**DATA RECORDS:**

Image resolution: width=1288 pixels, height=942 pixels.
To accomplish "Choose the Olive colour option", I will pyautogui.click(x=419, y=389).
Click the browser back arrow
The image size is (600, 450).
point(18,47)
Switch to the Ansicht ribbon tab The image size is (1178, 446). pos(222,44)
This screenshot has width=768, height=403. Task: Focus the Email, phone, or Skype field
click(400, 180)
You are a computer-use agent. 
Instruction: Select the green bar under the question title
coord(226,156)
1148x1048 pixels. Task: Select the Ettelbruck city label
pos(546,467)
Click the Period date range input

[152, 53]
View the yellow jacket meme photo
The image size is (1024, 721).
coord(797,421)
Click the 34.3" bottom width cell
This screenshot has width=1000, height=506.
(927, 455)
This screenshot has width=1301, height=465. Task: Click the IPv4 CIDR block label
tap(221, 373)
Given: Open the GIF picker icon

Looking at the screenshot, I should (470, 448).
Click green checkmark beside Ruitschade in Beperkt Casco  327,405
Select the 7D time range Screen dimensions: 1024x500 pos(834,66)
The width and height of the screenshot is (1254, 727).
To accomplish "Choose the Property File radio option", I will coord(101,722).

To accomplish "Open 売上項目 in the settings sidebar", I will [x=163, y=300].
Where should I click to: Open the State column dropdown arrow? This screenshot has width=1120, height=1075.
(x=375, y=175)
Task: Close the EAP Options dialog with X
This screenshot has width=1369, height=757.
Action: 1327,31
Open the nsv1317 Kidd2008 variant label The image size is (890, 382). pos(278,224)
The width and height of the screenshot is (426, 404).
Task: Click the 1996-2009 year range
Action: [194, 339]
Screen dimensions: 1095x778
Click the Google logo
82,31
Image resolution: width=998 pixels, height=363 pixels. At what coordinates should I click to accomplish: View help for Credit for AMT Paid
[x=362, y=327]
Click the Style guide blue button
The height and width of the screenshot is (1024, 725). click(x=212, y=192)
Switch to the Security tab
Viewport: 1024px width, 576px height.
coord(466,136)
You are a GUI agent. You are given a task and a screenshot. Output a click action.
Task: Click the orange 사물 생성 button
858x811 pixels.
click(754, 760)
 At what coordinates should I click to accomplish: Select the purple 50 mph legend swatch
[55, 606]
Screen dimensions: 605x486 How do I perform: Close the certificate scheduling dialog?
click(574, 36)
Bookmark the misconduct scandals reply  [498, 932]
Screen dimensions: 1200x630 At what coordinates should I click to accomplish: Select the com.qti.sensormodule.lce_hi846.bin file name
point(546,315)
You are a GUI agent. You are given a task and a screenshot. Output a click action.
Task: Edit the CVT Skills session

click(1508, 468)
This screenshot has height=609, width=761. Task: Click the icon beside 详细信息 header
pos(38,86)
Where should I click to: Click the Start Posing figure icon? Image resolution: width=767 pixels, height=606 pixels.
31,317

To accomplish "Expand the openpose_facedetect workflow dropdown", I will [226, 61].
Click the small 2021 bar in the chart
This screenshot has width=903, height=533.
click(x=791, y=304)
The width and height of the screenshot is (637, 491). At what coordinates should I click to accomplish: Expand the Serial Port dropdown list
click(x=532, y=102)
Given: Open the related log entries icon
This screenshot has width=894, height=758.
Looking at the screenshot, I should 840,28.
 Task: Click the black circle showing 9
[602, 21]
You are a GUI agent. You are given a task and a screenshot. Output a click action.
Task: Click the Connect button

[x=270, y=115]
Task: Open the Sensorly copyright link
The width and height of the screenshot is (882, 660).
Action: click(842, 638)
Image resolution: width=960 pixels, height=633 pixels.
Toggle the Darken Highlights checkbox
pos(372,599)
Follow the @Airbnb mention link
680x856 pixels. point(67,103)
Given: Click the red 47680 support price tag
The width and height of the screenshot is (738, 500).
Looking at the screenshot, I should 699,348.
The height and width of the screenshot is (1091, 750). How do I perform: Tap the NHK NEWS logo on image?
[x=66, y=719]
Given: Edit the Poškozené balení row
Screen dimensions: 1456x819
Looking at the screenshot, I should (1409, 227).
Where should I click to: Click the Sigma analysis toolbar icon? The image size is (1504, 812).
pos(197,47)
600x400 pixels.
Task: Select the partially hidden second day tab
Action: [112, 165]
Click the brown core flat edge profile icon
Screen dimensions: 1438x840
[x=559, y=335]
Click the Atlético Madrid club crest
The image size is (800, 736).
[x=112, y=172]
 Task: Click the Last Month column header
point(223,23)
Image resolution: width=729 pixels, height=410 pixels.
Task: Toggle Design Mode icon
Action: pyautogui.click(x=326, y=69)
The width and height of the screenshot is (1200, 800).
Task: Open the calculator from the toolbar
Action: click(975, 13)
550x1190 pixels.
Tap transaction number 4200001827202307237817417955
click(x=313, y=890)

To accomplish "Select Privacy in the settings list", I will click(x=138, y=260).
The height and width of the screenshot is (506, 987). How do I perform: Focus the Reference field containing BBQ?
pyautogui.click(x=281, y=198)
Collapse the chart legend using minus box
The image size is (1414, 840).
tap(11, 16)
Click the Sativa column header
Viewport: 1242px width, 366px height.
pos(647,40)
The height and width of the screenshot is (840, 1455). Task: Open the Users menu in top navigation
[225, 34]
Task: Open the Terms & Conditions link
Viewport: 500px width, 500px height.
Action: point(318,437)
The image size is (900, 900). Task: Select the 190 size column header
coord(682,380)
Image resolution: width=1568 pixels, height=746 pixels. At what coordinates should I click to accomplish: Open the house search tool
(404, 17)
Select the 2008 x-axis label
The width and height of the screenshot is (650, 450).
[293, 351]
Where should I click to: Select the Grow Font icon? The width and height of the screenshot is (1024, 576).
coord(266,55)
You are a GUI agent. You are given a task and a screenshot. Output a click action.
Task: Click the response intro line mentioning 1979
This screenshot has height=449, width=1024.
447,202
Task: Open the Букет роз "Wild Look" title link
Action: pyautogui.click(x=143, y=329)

**WORK TO COMPLETE:**
Working from the entries above, find every line in which the word "Switch" occurs and copy it.

**RESPONSE TO THIS TASK:**
Switch to the Ansicht ribbon tab The image size is (1178, 446). pos(222,44)
Switch to the Security tab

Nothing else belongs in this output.